→ **TASK STATEMENT**
Swap "fx icon" for "function icon" in the listing lines from the one containing "Where should I click to: Click the Insert" down to the one containing "Action: [x=72, y=412]", and give those lines again with nothing else changed.

→ **RECORD EXCERPTS**
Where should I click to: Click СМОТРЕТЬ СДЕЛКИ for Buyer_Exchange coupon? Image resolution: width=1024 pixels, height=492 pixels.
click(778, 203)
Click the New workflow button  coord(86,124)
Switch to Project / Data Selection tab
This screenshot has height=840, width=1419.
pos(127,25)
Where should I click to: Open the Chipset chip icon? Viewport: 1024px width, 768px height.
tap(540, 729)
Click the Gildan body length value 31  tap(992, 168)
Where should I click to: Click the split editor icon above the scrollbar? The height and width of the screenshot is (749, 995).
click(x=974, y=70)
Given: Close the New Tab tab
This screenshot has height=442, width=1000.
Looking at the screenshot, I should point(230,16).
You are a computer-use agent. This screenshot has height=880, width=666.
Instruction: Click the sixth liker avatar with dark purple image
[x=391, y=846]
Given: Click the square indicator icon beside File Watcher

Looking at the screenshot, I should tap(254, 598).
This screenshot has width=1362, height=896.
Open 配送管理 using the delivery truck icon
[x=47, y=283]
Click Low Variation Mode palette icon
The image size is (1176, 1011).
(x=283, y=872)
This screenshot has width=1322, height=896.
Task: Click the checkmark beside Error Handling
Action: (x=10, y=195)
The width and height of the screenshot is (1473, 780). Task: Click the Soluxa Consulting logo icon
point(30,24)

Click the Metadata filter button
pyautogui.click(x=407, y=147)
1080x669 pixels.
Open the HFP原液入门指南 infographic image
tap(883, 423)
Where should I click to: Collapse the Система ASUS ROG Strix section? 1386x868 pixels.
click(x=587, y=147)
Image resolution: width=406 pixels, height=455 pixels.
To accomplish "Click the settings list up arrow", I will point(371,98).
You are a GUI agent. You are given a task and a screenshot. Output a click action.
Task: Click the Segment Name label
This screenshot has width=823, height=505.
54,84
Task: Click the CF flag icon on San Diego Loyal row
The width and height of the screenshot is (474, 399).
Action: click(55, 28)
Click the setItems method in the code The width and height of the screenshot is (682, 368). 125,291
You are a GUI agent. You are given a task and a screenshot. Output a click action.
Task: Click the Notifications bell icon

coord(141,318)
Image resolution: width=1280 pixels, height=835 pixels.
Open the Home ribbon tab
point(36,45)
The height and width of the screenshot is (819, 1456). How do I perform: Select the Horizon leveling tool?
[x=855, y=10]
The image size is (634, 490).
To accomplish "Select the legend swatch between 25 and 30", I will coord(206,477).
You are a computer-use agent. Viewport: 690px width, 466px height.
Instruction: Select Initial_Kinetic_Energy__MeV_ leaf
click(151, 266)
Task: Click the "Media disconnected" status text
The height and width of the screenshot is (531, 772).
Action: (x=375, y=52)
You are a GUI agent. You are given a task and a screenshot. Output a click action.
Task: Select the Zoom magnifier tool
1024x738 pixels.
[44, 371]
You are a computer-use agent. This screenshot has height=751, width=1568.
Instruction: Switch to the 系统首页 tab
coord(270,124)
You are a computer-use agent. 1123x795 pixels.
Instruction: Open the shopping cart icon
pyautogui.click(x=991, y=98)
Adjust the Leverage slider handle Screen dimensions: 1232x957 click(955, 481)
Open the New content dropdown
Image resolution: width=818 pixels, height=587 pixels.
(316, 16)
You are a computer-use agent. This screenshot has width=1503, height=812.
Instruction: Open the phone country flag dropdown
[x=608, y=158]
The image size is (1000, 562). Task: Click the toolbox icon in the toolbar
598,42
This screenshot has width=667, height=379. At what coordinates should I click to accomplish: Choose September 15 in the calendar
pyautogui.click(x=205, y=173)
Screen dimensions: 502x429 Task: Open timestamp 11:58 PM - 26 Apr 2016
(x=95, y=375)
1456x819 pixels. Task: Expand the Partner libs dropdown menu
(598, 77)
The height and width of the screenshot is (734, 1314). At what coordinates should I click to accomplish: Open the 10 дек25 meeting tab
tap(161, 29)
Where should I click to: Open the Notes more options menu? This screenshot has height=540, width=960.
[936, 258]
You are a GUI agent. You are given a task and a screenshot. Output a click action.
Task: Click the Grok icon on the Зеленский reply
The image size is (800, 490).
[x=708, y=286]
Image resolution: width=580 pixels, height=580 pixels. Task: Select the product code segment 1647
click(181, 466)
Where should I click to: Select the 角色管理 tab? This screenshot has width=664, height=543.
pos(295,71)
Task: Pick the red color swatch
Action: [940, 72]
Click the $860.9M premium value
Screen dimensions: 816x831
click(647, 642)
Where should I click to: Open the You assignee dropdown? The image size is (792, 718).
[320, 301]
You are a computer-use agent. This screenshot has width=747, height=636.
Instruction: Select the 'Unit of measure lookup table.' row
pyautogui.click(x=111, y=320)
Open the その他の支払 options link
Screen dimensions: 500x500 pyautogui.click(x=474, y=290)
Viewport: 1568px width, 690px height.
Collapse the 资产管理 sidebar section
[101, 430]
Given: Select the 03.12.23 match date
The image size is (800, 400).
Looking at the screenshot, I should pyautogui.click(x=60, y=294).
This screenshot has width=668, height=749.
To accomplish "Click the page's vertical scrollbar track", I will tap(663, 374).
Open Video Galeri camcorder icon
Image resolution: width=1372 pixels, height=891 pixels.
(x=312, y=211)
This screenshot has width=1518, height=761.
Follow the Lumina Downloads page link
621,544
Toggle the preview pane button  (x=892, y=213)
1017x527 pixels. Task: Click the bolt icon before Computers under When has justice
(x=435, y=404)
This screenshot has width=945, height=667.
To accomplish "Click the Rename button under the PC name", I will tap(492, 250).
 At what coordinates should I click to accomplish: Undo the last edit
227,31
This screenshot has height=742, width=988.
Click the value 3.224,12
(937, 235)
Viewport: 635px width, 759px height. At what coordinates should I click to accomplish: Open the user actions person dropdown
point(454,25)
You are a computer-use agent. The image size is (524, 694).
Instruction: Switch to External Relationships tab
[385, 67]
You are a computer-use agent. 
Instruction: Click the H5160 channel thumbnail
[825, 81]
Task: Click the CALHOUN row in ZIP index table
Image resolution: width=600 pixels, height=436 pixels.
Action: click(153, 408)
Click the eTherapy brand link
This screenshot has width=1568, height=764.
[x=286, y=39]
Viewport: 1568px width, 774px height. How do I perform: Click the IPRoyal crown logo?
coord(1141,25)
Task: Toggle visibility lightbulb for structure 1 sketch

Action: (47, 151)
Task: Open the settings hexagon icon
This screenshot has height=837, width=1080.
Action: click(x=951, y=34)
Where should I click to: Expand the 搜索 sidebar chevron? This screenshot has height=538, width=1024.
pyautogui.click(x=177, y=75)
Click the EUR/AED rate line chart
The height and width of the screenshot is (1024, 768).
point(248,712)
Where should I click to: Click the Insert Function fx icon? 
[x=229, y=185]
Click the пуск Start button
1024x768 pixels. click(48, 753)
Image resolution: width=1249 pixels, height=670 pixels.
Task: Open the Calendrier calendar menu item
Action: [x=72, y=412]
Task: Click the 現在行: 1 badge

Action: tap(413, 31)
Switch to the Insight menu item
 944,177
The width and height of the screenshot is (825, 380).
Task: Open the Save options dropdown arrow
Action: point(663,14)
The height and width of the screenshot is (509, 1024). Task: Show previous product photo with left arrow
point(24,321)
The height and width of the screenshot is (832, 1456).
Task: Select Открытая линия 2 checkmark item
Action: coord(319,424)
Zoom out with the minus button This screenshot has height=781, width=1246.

→ **FINAL ANSWER**
Where should I click to: Click the Insert Function function icon? 
[x=229, y=185]
Click the пуск Start button
1024x768 pixels. click(48, 753)
Image resolution: width=1249 pixels, height=670 pixels.
Task: Open the Calendrier calendar menu item
Action: [x=72, y=412]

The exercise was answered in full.